**Work order 1**: In the article about Metastatic Breast Cancer Awareness Day, who signed the official proclamation on behalf of the City of Houston?
**Work order 2**: Pick up the article about Metastatic Breast Cancer Awareness Day right after its last sentence and keep writing it.

─── Excerpted passage ───

City Honors Baylor, Theresa’s Research Foundation in observance of Metastatic Breast Cancer Awareness Day
Jo-Carolyn Goode | 10/13/2014, 3:40 p.m.
HOUSTON – (Oct. 13, 2014) – The City of Houston today joined the Lester and Sue Smith Breast Center at Baylor College of Medicine and Theresa’s Research Foundation, a Houston-based non-profit, in recognizing Metastatic Breast Cancer Awareness Day – a day for clinicians, scientists and advocates to generate awareness about one of the most advanced and often deadly form of the disease and to highlight the need for more research.
Mayor Annise Parker signed an official proclamation on behalf of the City in observance of the day.
“Patients with advanced breast cancer are suffering the most of all from the disease and stand to benefit the most from advances in treatment,” said Dr. Matthew Ellis, director of the Lester and Sue Smith Breast Center at Baylor. “They also need substantial social and emotional support and their families often need practical help with day-to-day care.”
Metastatic breast cancer occurs when cancer that originates in the breast spreads to other parts of the body such as the bones, liver and brain, making the cancer harder to control and treat.
It is one of the deadliest forms of the disease, Ellis said.
“We need increased funding to help focus on both research and care in an effort to improve the quality of life for today's patients and find a cure that has for too long eluded us,” said Ellis.
The proclamation recognized Baylor and Theresa’s Research Foundation, as well as Ellis and Dr. Kent Osborne, who preceded Ellis as director of the Smith Breast Center, for their efforts in making strides against the advanced form of this cancer.
Both Ellis and Osborne, who served as the breast center director from 1999 to 2014, are renowned clinician scientists in the field.

─── Dataset content ───

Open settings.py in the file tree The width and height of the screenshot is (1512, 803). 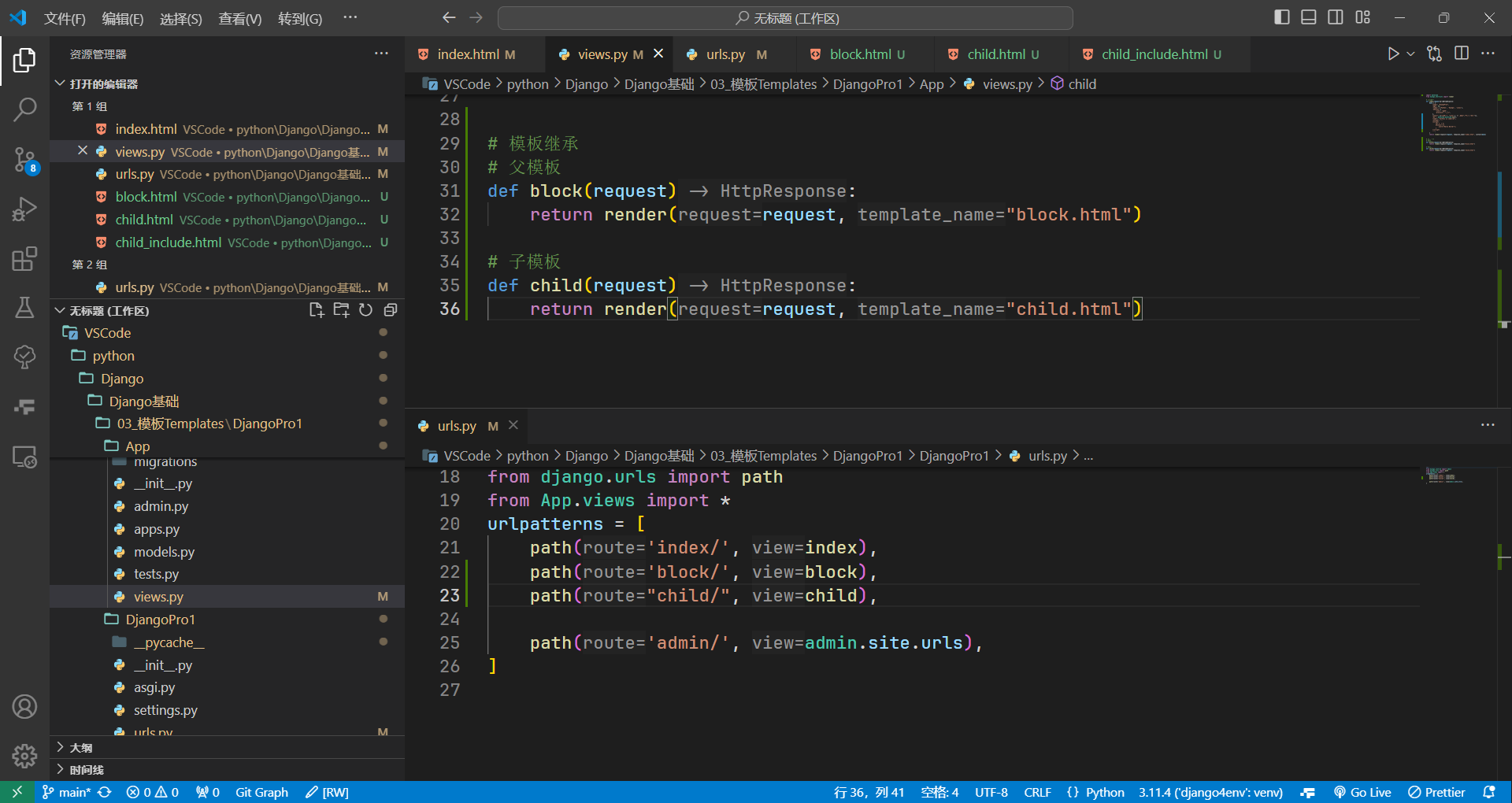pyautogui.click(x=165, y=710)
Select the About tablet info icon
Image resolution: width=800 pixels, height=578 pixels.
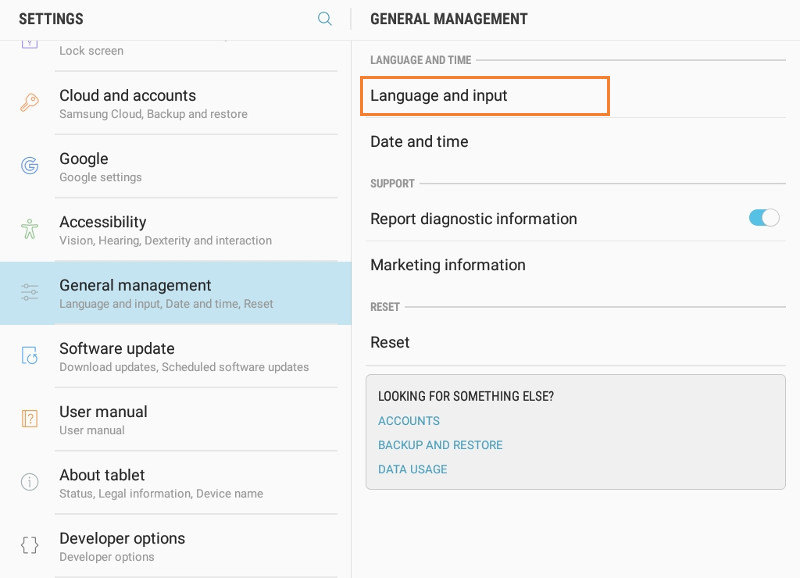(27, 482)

───

**Your response 1**: Mayor Annise Parker

**Your response 2**:
In his more than 40-year career, Osborne, current director of the NCI-designated Dan L. Duncan Cancer Center at Baylor, has led efforts to identify new treatment strategies in primary and metastatic breast cancer. He has authored over 300 research publications dealing with the biology and treatment of breast cancer.
“Research over the last 40 years has led to enormous changes and improvements in the way breast cancer is diagnosed and treated. The striking reductions in mortality and morbidity we have seen since 1990 are products of the investments in research made decades ago,” said Osborne. “Although many patients with metastatic breast cancer can survive several years and some for more than a decade, for most survival is more limited and research to find out why is a major priority.”
Ellis, who was recruited from the Washington University School of Medicine in St. Louis to Baylor in September 2014, has pioneered research of genomics and molecular profiling of breast cancer, authoring more than 160 research publications.
Founded by Josh Newby in January 2013, Theresa’s Research Foundation focuses on raising critical funding for metastatic breast cancer research, including supporting Ellis’ research.
The foundation is named in honor of Josh’s mother, Theresa, who lost her battle with the disease in November 2013.